A poco que tomemos el pulso a la realidad social y eclesial descubriremos las muchas contradicciones que vivimos. Basta ver algún informativo. De todos esos contrastes quizá sea la muerte, desde un plano puramente humano, el mayor obstáculo que nos dificulta ser felices en esta vida. Pero los creyentes, por ese "plus" de la fe que hemos recibido, estamos convencidos de que ni la misma muerte puede impedirnos la felicidad o, lo que es lo mismo, la separación del gran amor que Dios nos tiene. Es más, podemos hacer nuestras aquellas palabras del poeta: "Morir sólo es morir. Morir se acaba. Morir es una hoguera fugitiva. Es cruzar una puerta a la deriva y encontrar lo que tanto se buscaba". Toda persona (sea más o menos consciente de ello) lleva en los genes una esperanza de felicidad total, absoluta y definitiva. El problema es saciar esa sed del corazón en fuentes equivocadas (por ejemplo: el dinero, el prestigio, el aparentar, etc.). Todos soñamos con una felicidad completa, una paz permanente, un cumplimiento de nuestras mejores aspiraciones. Todos deseamos que algún día triunfen la justicia, la verdad, el bien y el amor en medio de este mundo tan selvático y dividido.

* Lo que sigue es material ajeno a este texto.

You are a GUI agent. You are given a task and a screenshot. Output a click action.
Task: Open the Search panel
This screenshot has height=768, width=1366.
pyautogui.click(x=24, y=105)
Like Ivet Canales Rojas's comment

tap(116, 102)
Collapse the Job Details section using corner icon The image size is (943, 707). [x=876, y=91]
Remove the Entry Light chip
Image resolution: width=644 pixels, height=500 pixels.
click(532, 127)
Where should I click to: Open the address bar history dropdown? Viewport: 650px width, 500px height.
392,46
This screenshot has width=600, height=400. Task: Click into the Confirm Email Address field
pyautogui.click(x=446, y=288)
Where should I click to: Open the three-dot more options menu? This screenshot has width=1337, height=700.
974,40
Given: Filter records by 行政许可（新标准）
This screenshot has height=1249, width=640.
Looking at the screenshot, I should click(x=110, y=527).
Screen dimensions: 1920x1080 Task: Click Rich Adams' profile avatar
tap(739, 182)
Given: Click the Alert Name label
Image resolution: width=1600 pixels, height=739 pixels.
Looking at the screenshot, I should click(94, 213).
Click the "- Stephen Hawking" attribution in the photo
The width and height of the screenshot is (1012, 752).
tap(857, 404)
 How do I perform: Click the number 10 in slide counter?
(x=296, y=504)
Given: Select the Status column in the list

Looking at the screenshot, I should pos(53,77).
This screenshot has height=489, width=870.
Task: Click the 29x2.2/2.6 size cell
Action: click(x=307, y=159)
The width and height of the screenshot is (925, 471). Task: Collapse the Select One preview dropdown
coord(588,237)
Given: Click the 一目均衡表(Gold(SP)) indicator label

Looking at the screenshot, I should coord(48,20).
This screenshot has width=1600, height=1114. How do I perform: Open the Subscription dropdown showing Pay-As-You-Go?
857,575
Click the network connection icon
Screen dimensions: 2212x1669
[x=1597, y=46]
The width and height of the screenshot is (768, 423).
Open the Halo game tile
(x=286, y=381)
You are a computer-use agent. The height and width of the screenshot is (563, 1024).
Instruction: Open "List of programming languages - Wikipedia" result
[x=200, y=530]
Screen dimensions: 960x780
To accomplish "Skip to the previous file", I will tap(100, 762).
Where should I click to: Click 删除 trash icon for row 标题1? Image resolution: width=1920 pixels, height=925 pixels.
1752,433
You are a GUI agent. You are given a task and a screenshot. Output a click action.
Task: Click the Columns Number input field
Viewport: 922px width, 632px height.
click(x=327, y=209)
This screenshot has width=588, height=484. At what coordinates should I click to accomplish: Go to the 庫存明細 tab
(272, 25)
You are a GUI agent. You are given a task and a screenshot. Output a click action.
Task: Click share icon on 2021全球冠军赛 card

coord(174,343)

Dios nos ha prometido que nuestro destino final es el Paraíso. Algunos, a veces, quieren alcanzarlo echando fuera a su Creador y Señor. La historia demuestra que ese empeño lo único que logra es servir el infierno en bandeja. Solo en el cielo nuevo y la tierra nueva que Dios nos ha preparado veremos colmadas nuestras aspiraciones más profundas y nuestros esfuerzos por haber tratado de hacer de este mundo un mundo más humano y más divino. Algún día el Señor resucitado volverá al final de la historia; resucitaremos también nosotros; la muerte será vencida; nuestros cuerpos serán transformados en cuerpos gloriosos (no sujetos al tiempo, al espacio o la materia); también el mundo será trasformado en un mundo nuevo y distinto; y el Reino que inauguró Jesús llegará a su plenitud. Por tanto, Dios -en la muerte y resurrección de su Hijo- nos ha abierto a todos las puertas de la salvación, solo quiere que seamos felices para siempre y nos ofrece su perdón y misericordia hasta el último instante de nuestra vida terrena.

Ahora bien, Dios también nos ha creado libres para responderle diciendo "sí" o "no". Él nos inspira a caminar hacia Él, pero no nos obliga. En nuestra mano está vivir como "ciudadanos del cielo", en la confianza de saber que vamos a buen puerto, a pesar de que la barca sea fuertemente agitada por el oleaje y las tormentas. Cristo siempre cumple lo que promete: "el que persevere hasta el final, se salvará" (Mt 24, 13).